Yeah, so there were just a handful of companies and they were fairly isolated from one another. When I would go take classes at Anna's they always seemed surprised that somebody from Paula's company would be taking a class there. I applied for an Arts B [Canada Council for the Arts] grant, which were the independent project grants at the time – they're called something else now, but back in those days they would fly you to Toronto to audition. You'd have to take a class and then you'd have to do a short performance before about six people. Barbara [Bourget] and I both applied at the same time, so after the first audition – because I was really terrible, they pulled me aside and told me that I didn't meet their qualifications of having completed my basic training and they were pulling me out of the competition. I didn't know at the time that that was an incorrect assumption, because the other criteria was that you either had to have completed your basic training or be a member of a professional dance company. I was dancing with Paula [Ross], so they shouldn't have kicked me out, but they did. Then I did the audition performance with Barbara because we were doing a duet. Afterwards, Richard Rutherford, the Dance Officer [of Canada Council for the Arts] pulled me aside and said that Anna [Wyman], who was on the jury, wanted to talk to me. After I got back to Vancouver, I went to see her, and she offered me a full scholarship in her school. I guess she thought that I was potential Anna Wyman Dance Company material, but she said that I couldn't study with anybody else or perform for anybody else while I was studying with her so I declined because I didn't feel like I wanted to be stuck in one place. So, that's basically what it was like back then.

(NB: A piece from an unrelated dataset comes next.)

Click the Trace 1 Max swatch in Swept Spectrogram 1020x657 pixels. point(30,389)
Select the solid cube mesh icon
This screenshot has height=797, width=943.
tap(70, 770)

Emma Metcalfe Hurst: Right, very siloed. Moving into the ‘80s, was there more cross-convergence starting to happen? Like dancers, who were also choreographers or who had their own companies, was it more common or accepted for them to work with other companies as well?
Jay Hirabayashi: Yeah, salaries were really like $100 a week which is what I made working with [Burnaby] Mountain [Dance Theatre] and there were other companies that could hire dancers for that kind of salary. They were these little islands unto themselves. In the ‘80s, it became more difficult for companies. There were more companies, and it was more difficult for them to keep the same dancers all the time. It became more of a project-based operation where choreographers would get a grant, hire some dancers, and then those dancers would move on to the next choreographer. At a certain point, it almost seemed like the work started to look the same, because the dancers were really contributing a lot to the creation of those works and they were the same dancers for different choreographers. So, sometimes, [laughs] you had to look at the program to see whose work it actually was because more and more it looked like the movement of those particular dancers.
Emma Metcalfe Hurst: [laughs] So, dance started to become more homogenous because of that?
Jay Hirabayashi: Yeah, to some extent. The choices and what choreographers were interested in individually were different. There were a lot of choreographers that came out of institutions that didn’t have a lot of professional dance training and who hadn't themselves danced for a lot of different companies and learned that way. They learned from their professors, or people who had been professionals. For economic reasons, I think a lot of them chose to become choreographers because you could get more grant money as a choreographer than you could get to train as a professional dancer. You could get a project grant to create a piece that was more than you could get if you wanted to go somewhere to become a better dancer. So, I think there were a lot of choreographers who were not that skilled and actually impaired movement because they weren't that skilled themselves, in terms of their technique. Their study was limited, so they relied a lot on dancers to generate movement for them.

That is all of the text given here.